_Exercise brief_
Working from the entries below, give again each line from the first through the one containing "Given: Insert the", exactly and with nothing else.

(Data provided Opens)

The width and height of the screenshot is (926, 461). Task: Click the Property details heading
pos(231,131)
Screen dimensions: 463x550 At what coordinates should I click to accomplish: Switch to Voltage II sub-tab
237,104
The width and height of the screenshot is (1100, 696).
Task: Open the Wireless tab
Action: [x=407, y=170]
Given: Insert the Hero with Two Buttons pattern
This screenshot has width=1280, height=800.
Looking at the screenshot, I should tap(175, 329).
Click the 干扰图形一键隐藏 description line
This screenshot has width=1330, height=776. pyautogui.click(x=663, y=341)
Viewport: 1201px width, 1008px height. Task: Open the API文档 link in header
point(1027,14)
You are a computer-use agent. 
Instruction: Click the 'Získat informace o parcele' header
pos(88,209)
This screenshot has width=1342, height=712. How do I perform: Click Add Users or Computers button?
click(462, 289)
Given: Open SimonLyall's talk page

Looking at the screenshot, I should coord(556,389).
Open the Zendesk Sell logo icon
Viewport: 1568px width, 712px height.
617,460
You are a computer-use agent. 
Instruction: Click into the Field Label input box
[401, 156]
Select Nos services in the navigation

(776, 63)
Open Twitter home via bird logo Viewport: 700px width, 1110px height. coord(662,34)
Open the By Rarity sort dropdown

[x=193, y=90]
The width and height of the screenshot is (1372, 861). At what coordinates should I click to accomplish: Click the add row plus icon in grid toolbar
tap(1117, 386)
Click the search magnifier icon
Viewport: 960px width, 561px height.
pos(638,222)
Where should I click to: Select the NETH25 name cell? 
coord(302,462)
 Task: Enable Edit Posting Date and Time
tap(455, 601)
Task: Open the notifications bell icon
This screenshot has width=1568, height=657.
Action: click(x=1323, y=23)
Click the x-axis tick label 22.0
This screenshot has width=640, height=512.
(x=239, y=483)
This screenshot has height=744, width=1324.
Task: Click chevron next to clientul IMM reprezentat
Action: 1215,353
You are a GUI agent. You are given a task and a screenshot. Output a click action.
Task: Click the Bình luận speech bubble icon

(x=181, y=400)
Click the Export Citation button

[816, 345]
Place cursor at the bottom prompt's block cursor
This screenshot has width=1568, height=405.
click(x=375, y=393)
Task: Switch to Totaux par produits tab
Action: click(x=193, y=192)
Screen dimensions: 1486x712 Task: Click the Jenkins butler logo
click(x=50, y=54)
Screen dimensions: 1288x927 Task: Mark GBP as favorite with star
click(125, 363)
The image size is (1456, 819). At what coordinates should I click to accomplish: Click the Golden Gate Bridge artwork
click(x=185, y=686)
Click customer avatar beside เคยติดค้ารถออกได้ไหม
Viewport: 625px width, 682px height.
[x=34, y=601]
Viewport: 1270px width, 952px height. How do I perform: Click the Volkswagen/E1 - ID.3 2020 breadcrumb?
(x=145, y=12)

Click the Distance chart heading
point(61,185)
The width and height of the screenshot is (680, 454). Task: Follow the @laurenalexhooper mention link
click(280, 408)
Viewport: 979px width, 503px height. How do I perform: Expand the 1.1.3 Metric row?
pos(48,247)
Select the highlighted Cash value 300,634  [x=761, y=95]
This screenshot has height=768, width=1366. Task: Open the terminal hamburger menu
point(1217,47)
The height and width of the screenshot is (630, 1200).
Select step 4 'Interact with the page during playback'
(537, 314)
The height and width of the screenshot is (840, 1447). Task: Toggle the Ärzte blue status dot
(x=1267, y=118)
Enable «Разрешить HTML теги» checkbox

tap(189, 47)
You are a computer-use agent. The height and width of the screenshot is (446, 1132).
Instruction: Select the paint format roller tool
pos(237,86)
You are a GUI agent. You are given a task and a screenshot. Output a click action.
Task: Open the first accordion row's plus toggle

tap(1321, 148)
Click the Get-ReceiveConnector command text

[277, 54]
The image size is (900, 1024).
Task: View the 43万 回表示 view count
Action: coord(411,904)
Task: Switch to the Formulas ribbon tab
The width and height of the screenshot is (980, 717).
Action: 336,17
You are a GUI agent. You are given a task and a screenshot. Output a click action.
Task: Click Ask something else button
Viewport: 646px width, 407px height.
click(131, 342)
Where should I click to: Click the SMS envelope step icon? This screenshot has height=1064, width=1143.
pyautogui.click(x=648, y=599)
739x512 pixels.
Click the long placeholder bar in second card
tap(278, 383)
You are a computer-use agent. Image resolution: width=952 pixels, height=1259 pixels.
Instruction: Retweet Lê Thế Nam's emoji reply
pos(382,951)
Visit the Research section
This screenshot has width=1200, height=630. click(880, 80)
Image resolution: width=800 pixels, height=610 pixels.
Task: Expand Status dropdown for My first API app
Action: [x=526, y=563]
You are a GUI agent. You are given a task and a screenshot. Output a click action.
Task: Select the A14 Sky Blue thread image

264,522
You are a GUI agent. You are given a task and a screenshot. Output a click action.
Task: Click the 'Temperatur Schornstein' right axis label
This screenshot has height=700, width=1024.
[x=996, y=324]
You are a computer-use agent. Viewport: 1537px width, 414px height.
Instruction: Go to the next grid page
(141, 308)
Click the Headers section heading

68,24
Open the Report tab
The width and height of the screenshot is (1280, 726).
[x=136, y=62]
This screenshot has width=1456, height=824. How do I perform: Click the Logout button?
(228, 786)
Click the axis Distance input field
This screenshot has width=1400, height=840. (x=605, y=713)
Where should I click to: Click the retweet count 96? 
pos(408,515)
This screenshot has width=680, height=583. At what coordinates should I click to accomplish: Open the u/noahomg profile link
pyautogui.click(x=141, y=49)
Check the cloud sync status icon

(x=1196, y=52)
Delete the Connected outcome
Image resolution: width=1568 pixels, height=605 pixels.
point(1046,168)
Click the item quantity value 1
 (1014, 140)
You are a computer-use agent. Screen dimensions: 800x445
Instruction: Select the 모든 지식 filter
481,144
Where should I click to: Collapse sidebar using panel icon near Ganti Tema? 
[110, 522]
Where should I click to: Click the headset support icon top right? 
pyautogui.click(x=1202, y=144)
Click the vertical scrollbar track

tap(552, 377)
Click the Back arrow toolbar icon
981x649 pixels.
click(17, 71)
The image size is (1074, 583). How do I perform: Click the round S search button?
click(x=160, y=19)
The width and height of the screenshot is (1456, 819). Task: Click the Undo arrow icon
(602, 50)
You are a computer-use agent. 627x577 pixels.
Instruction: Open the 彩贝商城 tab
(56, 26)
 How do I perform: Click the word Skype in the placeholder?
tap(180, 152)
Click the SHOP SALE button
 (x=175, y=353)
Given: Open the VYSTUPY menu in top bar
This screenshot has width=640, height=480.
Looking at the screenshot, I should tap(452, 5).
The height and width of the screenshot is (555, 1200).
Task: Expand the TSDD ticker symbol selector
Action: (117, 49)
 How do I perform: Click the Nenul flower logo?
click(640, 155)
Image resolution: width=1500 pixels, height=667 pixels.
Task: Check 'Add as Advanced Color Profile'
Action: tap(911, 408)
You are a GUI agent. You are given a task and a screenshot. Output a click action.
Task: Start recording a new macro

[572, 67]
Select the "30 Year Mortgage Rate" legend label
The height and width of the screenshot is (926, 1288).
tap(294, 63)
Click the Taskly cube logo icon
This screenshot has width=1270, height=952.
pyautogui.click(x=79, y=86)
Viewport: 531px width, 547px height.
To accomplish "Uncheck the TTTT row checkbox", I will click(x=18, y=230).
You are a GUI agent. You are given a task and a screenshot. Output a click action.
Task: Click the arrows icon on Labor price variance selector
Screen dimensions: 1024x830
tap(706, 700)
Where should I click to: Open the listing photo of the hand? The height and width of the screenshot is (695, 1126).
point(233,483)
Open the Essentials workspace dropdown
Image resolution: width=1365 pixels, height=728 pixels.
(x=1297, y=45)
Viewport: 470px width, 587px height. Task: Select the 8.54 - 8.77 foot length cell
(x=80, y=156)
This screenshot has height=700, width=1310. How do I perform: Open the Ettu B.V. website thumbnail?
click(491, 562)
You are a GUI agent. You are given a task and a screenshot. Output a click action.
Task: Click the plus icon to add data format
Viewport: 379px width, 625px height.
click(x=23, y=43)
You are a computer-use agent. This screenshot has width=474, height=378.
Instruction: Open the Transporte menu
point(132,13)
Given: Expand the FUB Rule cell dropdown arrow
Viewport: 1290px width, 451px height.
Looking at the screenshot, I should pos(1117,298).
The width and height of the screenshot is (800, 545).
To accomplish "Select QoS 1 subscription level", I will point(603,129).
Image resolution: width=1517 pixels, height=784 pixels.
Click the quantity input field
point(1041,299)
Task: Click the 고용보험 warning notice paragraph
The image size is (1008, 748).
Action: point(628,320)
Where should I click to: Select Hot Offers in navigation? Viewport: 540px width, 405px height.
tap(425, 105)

(Data provided Closes)

_Answer space_
The width and height of the screenshot is (926, 461). Task: Click the Property details heading
pos(231,131)
Screen dimensions: 463x550 At what coordinates should I click to accomplish: Switch to Voltage II sub-tab
237,104
The width and height of the screenshot is (1100, 696).
Task: Open the Wireless tab
Action: [x=407, y=170]
Given: Insert the Hero with Two Buttons pattern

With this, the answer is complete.